The injuries women suffer from episiotomy complicati­ons can last years, and there is little scientific evidence of the procedure’s benefits. The American College of Obstetrici­ans and Gynecologi­sts has issued bulletins to doctors since 2006 calling for the procedure to be used sparingly.

Noting that doctors have used episiotomi­es to expedite delivery when a baby’s heart rate signaled trouble, when a baby’s shoulders got stuck or when the mother appeared likely to suffer a laceration during delivery, the organizati­on warned these uses were based more on opinion and belief than on science.

“Current data and clinical opinion suggest that there are insufficie­nt objective evidence-based criteria to recommend episiotomy, and especially routine use of episiotomy, and that clinical judgment remains the best guide for use of this procedure,” the 2006 bulletin said.

Some episiotomy injuries are physical – deep and painful laceration­s that require surgical repair. Wounds become infected or break down and heal slowly. Sex can become painful.

Emilee Strezinski still finds it difficult to talk about the delivery of her first child in 2011, when she was 21. As she labored for hours at a hospital in rural Ohio, her baby wasn’t coming out.

“You could hear the scissors,” Strezinski said, recalling the moment the doctor began cutting. “Since it had gotten toward the end of my pain medication, that last cut, I believe it was number five ... that’s when I felt it, and I remember screaming.”

Strezinski and her husband alleged in a legal action that the doctor never discussed the risks or benefits of the procedure. Strezinski suffered a severe tear into her anus from the episiotomy – and still needed an emergency C-section to deliver her daughter.

Episiotomi­es date back 300 years in medical literature. Beginning in the 1920s, doctors were taught episiotomi­es should be routine, to protect women from a wide range of childbirth harms.

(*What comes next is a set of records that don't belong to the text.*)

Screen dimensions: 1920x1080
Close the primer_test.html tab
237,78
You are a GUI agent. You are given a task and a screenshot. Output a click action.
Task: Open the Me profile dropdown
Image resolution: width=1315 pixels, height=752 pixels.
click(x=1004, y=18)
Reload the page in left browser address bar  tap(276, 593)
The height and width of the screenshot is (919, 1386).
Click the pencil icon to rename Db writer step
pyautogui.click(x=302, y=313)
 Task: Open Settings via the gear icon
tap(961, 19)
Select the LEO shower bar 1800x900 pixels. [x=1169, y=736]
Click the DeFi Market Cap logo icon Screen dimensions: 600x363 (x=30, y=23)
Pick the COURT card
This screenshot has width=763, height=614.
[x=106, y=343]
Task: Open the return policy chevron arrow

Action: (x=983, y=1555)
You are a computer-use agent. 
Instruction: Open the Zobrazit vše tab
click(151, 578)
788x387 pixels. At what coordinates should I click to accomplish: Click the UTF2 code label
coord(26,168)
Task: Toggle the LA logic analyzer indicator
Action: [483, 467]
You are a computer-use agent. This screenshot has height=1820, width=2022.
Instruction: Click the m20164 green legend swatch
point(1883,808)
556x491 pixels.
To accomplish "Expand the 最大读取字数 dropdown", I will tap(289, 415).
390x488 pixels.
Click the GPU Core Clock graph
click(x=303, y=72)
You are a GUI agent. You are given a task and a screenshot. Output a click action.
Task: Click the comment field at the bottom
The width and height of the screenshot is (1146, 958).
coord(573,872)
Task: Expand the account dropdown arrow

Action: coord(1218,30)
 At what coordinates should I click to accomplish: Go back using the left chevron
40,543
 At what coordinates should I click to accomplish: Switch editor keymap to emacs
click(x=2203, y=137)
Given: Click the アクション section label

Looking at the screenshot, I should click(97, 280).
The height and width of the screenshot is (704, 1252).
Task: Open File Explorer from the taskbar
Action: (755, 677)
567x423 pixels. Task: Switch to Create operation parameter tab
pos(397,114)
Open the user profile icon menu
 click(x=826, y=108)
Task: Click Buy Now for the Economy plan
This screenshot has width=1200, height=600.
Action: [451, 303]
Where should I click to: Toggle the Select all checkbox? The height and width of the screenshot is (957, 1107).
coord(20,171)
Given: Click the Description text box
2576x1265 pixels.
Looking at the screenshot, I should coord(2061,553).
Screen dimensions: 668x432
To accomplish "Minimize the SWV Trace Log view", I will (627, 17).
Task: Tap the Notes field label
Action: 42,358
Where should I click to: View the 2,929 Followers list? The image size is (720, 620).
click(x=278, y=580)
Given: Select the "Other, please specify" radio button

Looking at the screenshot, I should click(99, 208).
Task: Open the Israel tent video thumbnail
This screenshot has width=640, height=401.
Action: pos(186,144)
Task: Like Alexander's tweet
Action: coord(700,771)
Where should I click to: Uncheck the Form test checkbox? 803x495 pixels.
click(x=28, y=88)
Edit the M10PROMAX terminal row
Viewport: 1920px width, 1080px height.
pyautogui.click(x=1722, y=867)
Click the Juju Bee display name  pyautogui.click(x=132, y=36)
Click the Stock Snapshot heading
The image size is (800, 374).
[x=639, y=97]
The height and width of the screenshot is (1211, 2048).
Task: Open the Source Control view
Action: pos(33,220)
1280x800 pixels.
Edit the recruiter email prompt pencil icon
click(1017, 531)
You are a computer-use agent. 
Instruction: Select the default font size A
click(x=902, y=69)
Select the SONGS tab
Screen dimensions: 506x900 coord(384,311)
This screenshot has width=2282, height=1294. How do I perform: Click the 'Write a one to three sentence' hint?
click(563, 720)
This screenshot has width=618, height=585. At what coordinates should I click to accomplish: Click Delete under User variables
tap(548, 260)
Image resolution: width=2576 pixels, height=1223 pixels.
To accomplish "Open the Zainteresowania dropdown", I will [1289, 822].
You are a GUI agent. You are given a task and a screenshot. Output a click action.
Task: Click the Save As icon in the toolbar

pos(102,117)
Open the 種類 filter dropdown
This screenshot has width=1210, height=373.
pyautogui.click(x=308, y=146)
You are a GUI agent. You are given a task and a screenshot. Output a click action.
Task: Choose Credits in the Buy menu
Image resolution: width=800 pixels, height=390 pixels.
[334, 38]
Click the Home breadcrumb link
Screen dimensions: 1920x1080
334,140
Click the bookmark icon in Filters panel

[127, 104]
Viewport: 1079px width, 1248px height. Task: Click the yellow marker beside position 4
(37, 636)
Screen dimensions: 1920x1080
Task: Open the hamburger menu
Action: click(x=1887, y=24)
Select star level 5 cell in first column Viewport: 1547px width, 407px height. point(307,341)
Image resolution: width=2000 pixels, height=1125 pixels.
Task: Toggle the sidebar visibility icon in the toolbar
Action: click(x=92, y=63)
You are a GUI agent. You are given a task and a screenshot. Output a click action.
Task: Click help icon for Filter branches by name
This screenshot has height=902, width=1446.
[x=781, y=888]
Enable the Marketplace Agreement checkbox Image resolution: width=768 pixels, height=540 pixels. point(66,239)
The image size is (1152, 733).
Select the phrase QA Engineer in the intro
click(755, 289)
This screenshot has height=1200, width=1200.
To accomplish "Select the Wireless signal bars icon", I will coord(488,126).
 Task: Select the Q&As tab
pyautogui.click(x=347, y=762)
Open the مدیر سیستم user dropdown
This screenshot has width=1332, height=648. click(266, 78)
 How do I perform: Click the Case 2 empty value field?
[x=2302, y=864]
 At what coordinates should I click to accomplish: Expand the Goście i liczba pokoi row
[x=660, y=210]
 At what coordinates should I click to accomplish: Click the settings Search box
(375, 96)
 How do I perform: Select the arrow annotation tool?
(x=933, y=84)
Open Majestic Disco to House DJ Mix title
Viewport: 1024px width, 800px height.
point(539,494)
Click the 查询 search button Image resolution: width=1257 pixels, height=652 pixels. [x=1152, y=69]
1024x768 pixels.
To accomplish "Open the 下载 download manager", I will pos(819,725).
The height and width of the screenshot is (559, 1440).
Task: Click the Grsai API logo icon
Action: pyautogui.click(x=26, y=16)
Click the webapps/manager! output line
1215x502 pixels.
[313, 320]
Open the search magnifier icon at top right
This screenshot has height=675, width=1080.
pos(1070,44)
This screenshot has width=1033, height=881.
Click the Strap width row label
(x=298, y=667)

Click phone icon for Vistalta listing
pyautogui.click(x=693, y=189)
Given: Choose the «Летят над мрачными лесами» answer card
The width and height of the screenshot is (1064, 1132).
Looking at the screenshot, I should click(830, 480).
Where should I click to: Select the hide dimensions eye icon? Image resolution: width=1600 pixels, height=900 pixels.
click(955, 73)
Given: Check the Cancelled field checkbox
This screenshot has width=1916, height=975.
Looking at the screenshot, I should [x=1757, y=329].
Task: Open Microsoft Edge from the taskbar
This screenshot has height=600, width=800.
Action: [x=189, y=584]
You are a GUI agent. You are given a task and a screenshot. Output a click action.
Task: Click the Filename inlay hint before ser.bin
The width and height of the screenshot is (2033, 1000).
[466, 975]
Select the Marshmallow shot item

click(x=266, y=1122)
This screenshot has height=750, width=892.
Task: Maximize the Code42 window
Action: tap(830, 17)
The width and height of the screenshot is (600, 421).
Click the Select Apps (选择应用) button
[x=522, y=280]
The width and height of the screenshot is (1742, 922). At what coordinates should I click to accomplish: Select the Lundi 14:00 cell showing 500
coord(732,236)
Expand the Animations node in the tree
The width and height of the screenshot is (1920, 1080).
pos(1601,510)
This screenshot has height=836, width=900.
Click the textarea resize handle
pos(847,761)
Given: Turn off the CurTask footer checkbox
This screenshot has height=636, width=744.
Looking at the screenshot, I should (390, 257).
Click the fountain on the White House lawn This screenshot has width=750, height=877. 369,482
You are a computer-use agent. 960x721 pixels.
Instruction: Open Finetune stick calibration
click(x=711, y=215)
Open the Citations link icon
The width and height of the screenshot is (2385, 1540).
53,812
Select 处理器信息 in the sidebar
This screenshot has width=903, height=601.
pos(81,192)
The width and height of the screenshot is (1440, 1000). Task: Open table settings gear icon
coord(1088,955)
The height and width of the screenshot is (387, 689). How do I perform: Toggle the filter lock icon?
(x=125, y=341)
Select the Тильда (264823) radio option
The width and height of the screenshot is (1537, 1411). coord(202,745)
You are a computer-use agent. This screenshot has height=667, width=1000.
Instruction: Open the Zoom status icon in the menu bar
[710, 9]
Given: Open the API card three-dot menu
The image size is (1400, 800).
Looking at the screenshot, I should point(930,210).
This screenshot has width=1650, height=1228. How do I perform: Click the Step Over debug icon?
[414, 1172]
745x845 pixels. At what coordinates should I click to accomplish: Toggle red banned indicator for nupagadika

It was thought that a surgical cut would be more precise, easier to repair and cause less injury than a natural tear; doctors believed episiotomi­es would protect a woman’s pelvic floor muscles, which support her bladder, uterus and rectum.

“Our studies over the years have disproven that,” said Dr. Barbara Levy, vice president for health policy at the American College of Obstetrici­ans and Gynecologi­sts.

Dr. Sara Cichowski, an assistant OB/GYN professor at the University of New Mexico who reviewed the latest studies to help write the American College of Obstetrici­ans and Gynecologi­sts’ most recent guidelines, said women often have little chance to make an informed choice.

“It will be cut quickly while someone is pushing,” she said. “I don’t think many mothers in that situation would say: ‘Wait a second, what’s going on?’ ”

Allison Snyder, who had to have surgical repairs to address her incontinen­ce, said there was no time to ask questions during her episiotomy in 2013. “It happened so fast,” she said.

Snyder, who was 27 at the time, said she ended up with a laceration into her rectum that wasn’t fully repaired after the delivery.

“I could feel air moving from my rectum to my vagina,” she said. Even as her symptoms worsened, she said, “no one was taking me seriously.”

A decade after the first national practice bulletins warned doctors about episiotomi­es, more than 35% of women delivering vaginally at Richmond University Medical Center in Staten Island, New York, still received them during 2014-17.

“I think not every physician modernizes their practice equally,” said Dr. Michael Moretti, chairman of the hospital’s OB/GYN department. “Not all physicians in the country read the literature as religiousl­y as we would like.”

By coupling education with a spotlight on individual doctors’ performanc­es, however, the Staten Island hospital has led to dramatic change.

“We instituted a peer review process of reviewing all physicians’ episiotomy rates on a monthly basis, discussing them openly in a monthly conference,” Moretti said.

During 2018, the hospital’s rate dropped to 19%.